Hay, por lo menos, cuatro posturas diferentes dentro del teísmo ante esta cuestión que analizaremos brevemente. La primera es la interpretación literal defendida por el creacionismo de la Tierra joven al aceptar que los seis días fueron realmente días de veinticuatro horas. Se afirma que Dios pudo crear el mundo en millones de años, en una semana o instantáneamente. Sin embargo, el texto revelado habla claramente de seis días y así es como debiéramos entenderlo. Se defiende que los once primeros capítulos de Génesis deben ser interpretados literalmente, por lo que la Tierra no podría tener más de diez mil o, como mucho, quince mil años de antigüedad. Lo que ocurre es que presentaría “apariencia de edad”. Es decir, parece ser más vieja de lo que es en realidad porque ya habría sido creada madura.
Aquí resulta oportuna la vieja, y algo cómica, crítica acerca del ombligo de Adán.2 ¿Poseía el primer hombre esta singular cicatriz abdominal, a modo de depresión, que nos queda a los humanos tras la rotura del cordón umbilical? Lógicamente, si Dios creó en estado adulto y con ombligo al primer ser humano, éste mostraría la apariencia de una historia que, en realidad, no había ocurrido.
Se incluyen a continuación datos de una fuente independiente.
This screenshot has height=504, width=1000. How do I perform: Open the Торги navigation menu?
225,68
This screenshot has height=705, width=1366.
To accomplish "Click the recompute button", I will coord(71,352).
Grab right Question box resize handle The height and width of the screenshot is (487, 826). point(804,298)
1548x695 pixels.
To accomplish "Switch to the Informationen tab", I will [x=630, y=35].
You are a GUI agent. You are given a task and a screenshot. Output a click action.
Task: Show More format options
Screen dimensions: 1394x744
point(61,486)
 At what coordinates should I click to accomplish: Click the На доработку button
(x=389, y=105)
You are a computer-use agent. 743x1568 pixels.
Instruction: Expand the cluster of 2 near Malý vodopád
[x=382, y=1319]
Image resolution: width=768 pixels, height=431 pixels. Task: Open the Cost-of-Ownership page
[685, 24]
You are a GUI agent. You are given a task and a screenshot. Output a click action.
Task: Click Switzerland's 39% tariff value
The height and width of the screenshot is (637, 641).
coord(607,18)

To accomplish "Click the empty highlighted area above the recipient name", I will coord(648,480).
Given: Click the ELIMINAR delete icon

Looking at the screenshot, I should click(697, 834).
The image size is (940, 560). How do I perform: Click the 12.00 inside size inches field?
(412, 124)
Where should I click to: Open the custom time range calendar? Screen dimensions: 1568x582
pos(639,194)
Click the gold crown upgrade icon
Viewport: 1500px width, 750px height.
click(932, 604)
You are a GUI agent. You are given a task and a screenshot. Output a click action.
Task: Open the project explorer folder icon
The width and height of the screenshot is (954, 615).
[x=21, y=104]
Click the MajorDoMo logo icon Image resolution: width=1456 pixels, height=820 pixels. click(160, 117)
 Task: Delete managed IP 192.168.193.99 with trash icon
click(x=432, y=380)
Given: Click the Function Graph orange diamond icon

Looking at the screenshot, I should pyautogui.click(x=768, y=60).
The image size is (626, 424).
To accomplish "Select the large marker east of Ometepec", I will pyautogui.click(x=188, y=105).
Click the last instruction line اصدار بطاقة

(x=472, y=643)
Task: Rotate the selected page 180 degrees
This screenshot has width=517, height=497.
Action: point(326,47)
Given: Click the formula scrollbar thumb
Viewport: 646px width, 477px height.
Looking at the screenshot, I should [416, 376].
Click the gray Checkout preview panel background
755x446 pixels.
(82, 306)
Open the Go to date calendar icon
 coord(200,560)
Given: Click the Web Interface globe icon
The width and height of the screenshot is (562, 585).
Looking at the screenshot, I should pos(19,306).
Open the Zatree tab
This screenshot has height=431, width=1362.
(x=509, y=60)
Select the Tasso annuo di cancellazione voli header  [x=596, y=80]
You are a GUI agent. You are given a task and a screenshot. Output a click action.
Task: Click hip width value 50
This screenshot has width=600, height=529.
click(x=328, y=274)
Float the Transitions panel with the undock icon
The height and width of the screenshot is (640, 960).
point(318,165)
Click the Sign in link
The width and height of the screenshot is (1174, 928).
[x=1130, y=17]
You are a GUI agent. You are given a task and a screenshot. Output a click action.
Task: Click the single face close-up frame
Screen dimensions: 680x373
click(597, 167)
Parecía que alguna vez hubiera tenido cordón umbilical y estado, por tanto, en el vientre de su madre. Cosa que nunca aconteció. Pues bien, algo similar a lo del ombligo de Adán ocurre con la luz de las estrellas y el tamaño del universo. Se necesitan millones de años para que la luz procedente de las estrellas llegue a la Tierra y podamos verla. Pero si el cosmos sólo tiene unos pocos miles de años, esa luz no debería haber llegado todavía. ¿Cómo responde la interpretación literal? De la misma manera que Dios pudo haber dotado de ombligo a Adán, a pesar de no haber pasado nunca por la etapa de embrión en el útero materno, también pudo crear la luz de las estrellas arribando ya a nuestro planeta, sin que tuviera que viajar millones de años luz. Es fácil entender por qué esta respuesta no satisface a muchos críticos, ya que hace de la historia del cosmos algo aparente y no real. Tampoco el Dios creador sale bien parado, pues se le convierte en alguien engañoso que oculta de alguna manera la realidad. Las discusiones sobre tales asuntos no parecen terminar nunca.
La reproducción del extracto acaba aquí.